Influencer stops using her children in ads after beach shoot leaves her uneasy

Wednesday 20th 2026 on 18:30 in  
Denmark

Paulina Lykke, a Danish influencer and podcast host, has decided to stop using her children in social media advertisements and to no longer show their faces on her profile, she said in an Instagram post. The decision follows a shoot last year on a beach where she filmed her youngest son, who had just learned to walk, in a diaper advertisement for a diaper company. Lykke told DR that she felt “a really bad taste in my mouth” as she directed her child to walk in specific ways to capture the agreed clips for her 90,000 followers.

Lykke said the requirement by Denmark’s Work Environment Authority that work permits be obtained for children appearing regularly in influencer ads was a decisive factor. “If I have to apply for a work permit for my children, it’s also because I’m saying they are employed in my company. And they are not,” she told DR. She noted that her children had not asked to be in the videos; rather, she asked them to make her business run. “It shouldn’t be that way,” she said.

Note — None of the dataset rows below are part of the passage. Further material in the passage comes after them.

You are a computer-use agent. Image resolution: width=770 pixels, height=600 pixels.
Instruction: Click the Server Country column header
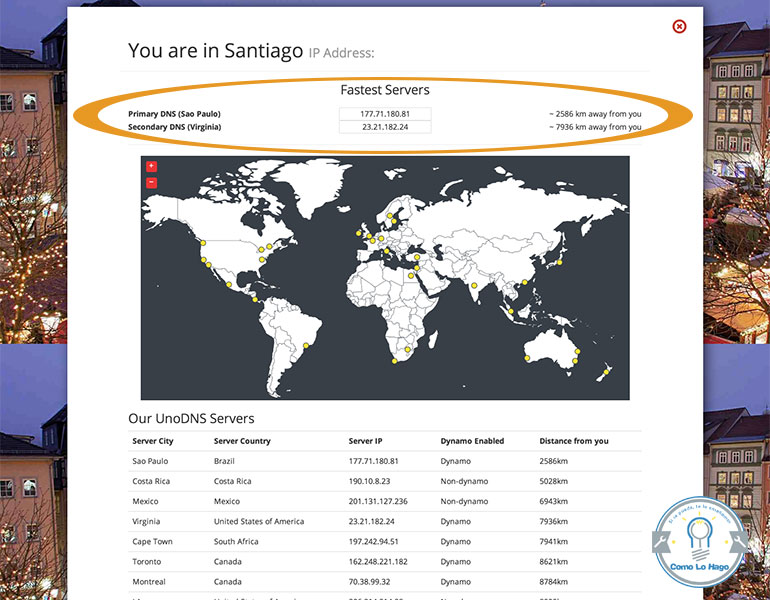(x=242, y=441)
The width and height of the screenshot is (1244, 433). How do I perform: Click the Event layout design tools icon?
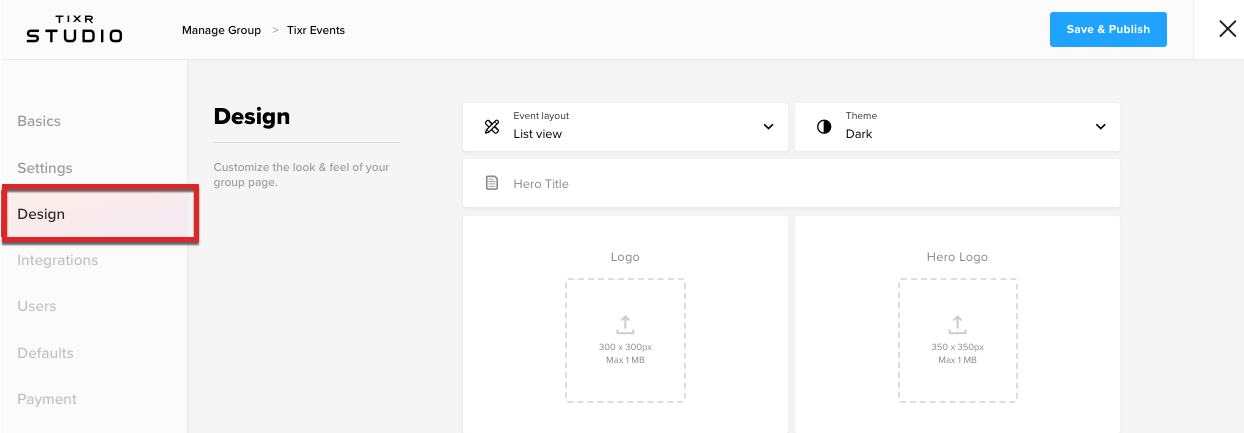tap(491, 127)
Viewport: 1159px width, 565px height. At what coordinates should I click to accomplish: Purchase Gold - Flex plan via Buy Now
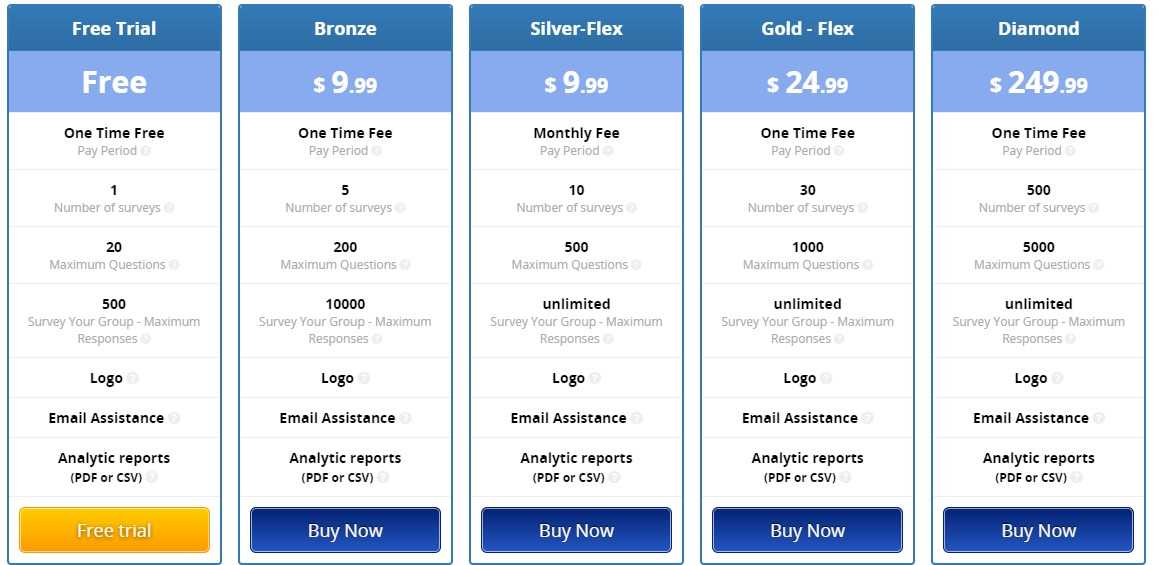(x=807, y=530)
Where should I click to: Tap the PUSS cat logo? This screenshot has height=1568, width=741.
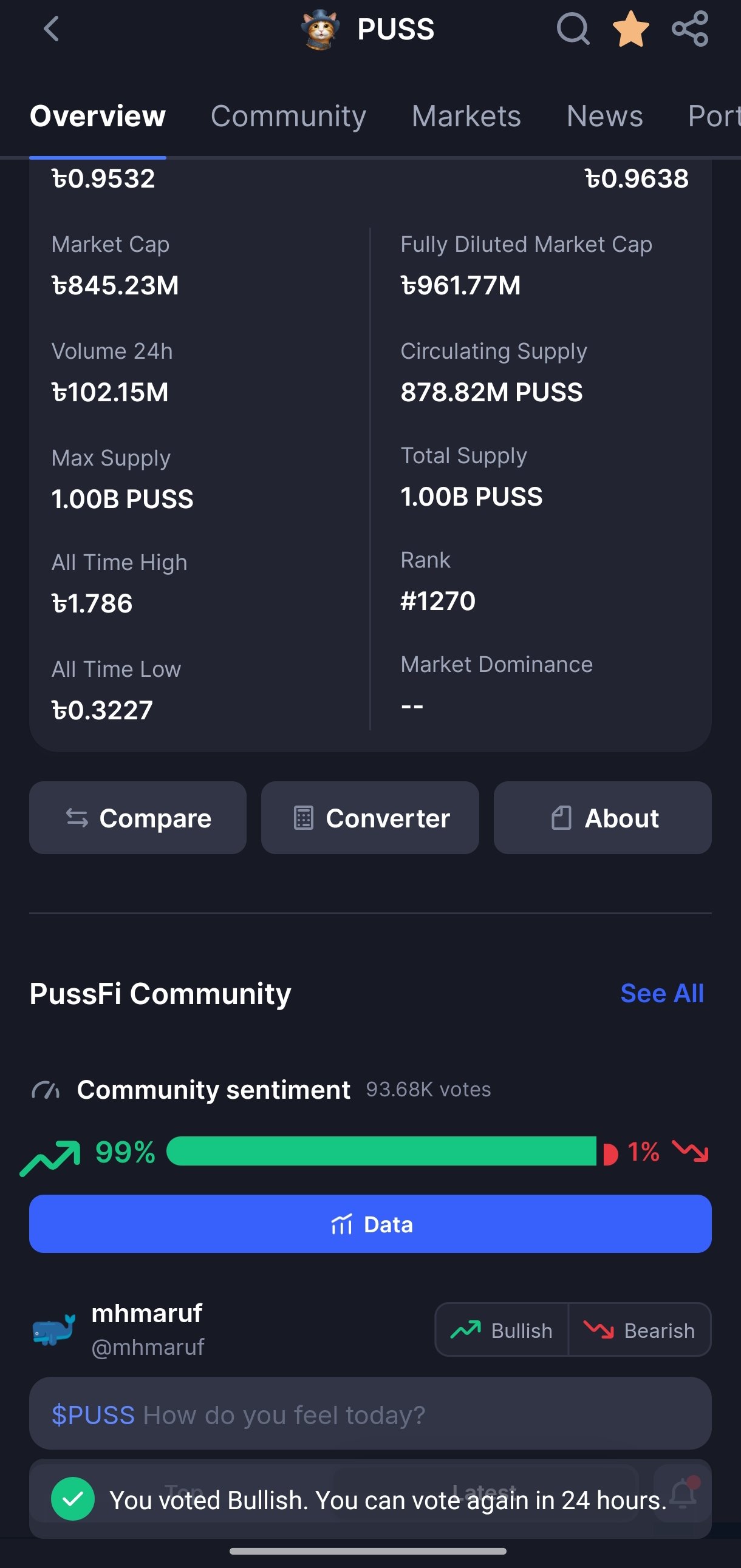pyautogui.click(x=320, y=29)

The Work Environment Authority clarified last year that under the Working Environment Act, children under 13 who “participate or appear” as “a fixed part or regularly in advertisements or posts on social media” must generally have a work permit. The authority does not separate influencers as a group in its data and could not say how often permits are actually obtained. It has not yet carried out any inspections specifically for child work permits for social media ad shoots, it told DR.

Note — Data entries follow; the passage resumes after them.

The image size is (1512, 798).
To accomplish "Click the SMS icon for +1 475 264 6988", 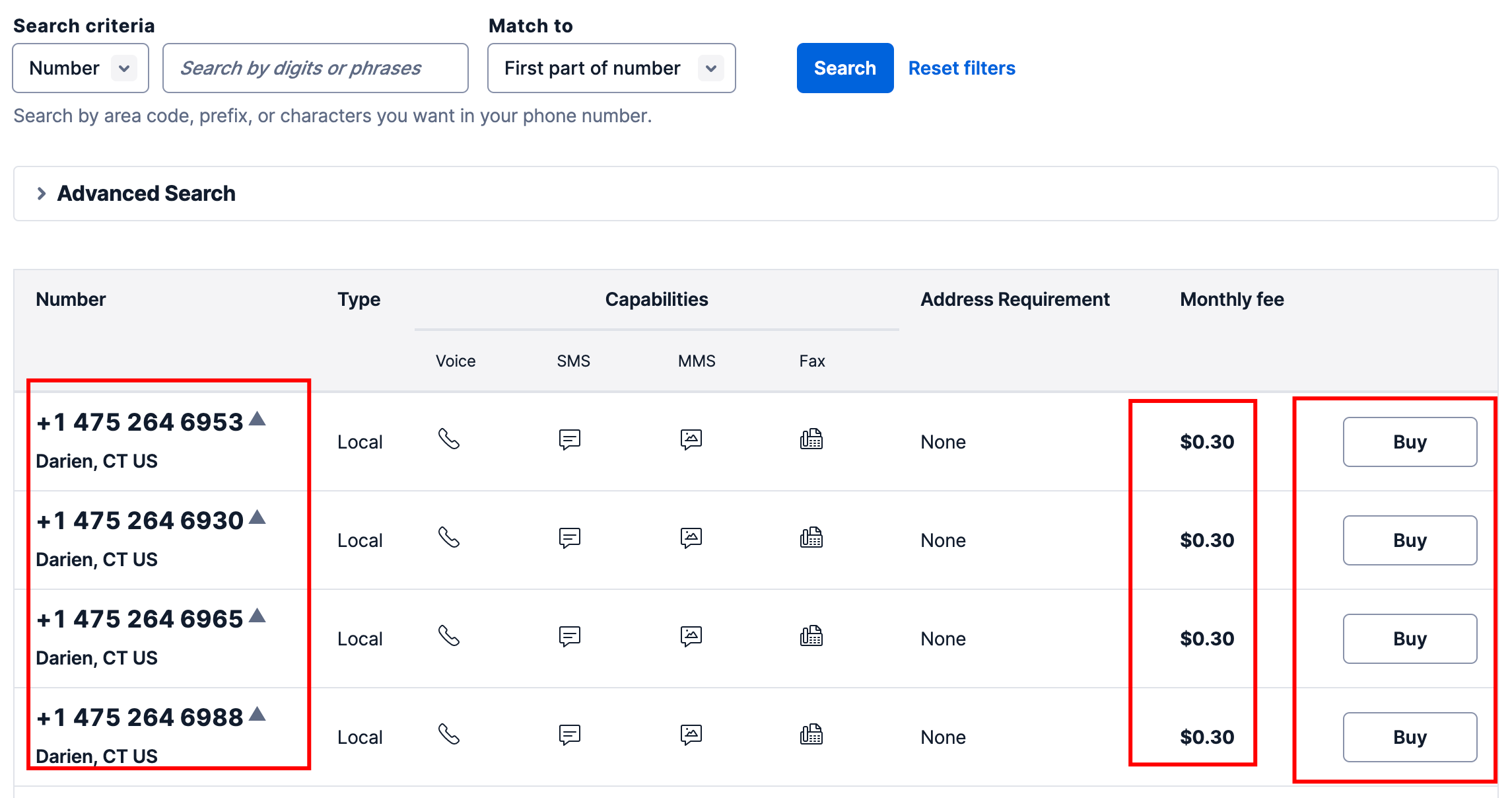I will 570,735.
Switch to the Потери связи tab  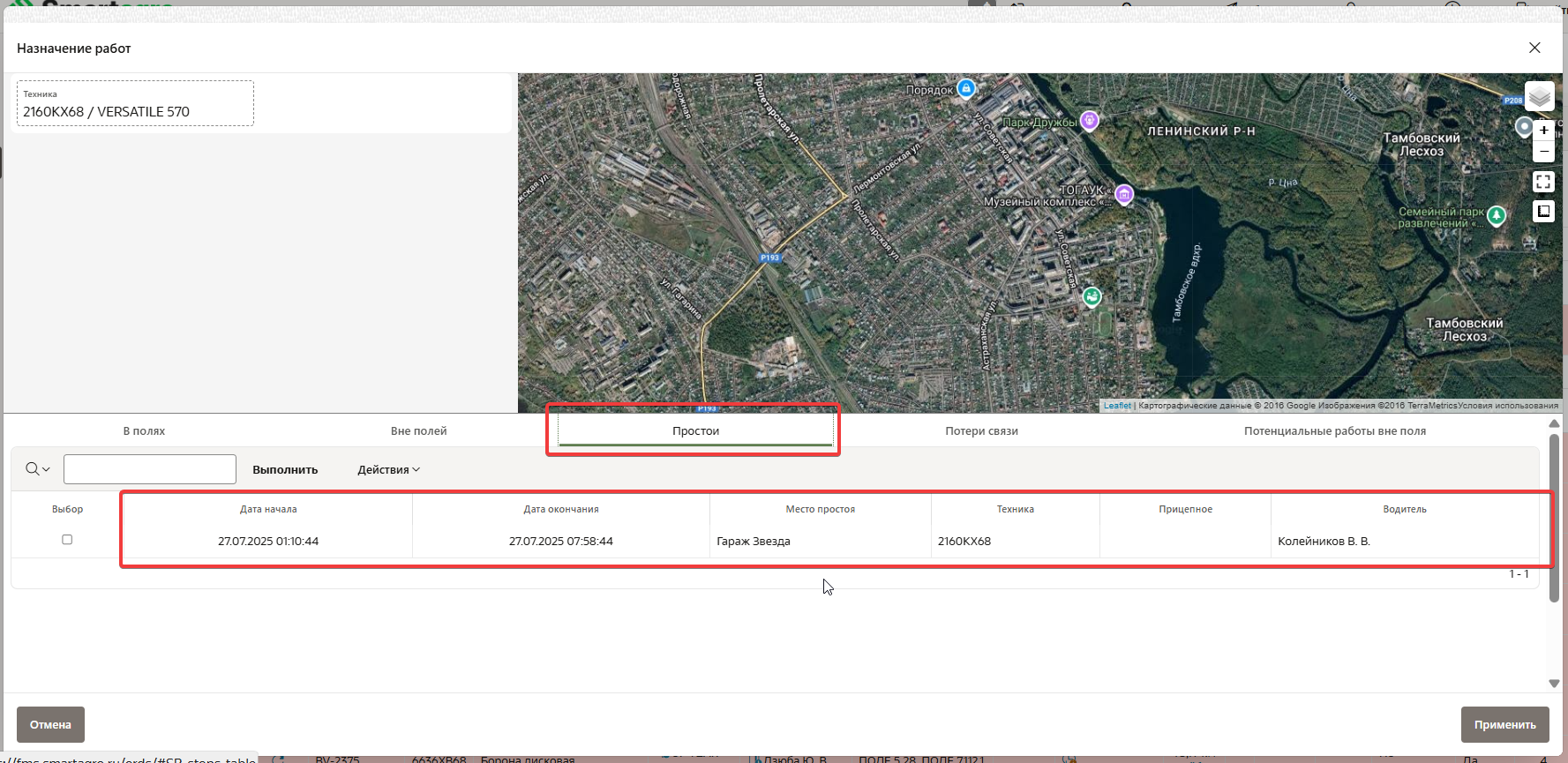coord(981,431)
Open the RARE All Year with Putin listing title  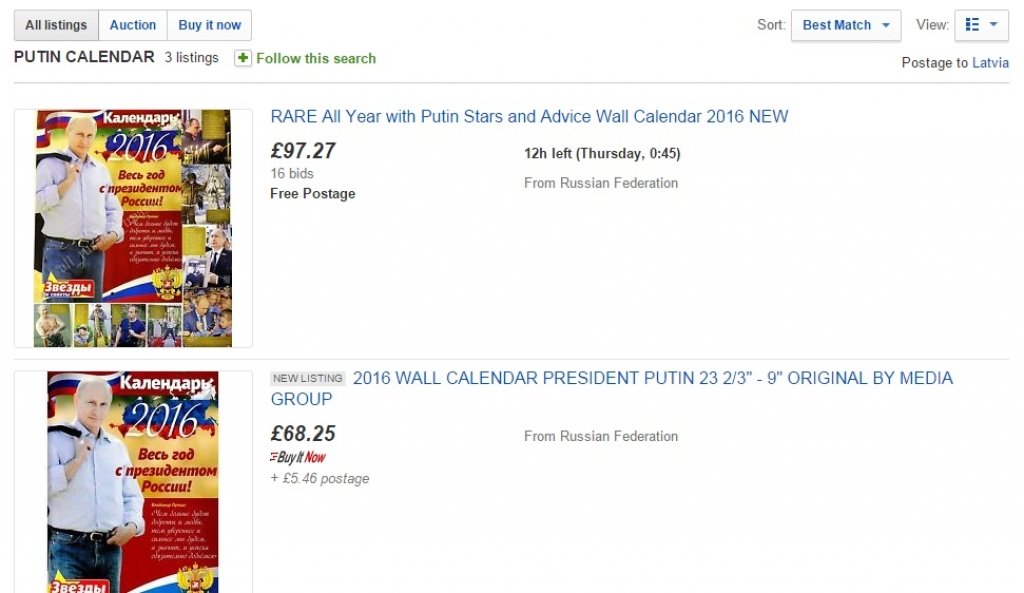[x=529, y=116]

Bente Boserup, chair of the National Council for Children, an independent state body that advises authorities on children’s rights, said children in the influencer industry lack necessary protection. “If we look at the Work Environment Authority’s figures, we don’t really have an overview of how it looks. And that is problematic in itself,” she told DR. Boserup believes there are many unreported cases and that many parents are unaware of the permit rules. She said the law should not allow children under 13 to appear in social media ads at all, and at minimum must be updated because it is difficult for authorities to conduct inspections inside private homes. “Children shouldn’t be living billboards,” she said.

Lykke shot her last advertisement featuring her children in early April. She said showing them on social media had been a natural extension of influencer life, giving followers an insight into her daily routine, but she now maintains that boundary.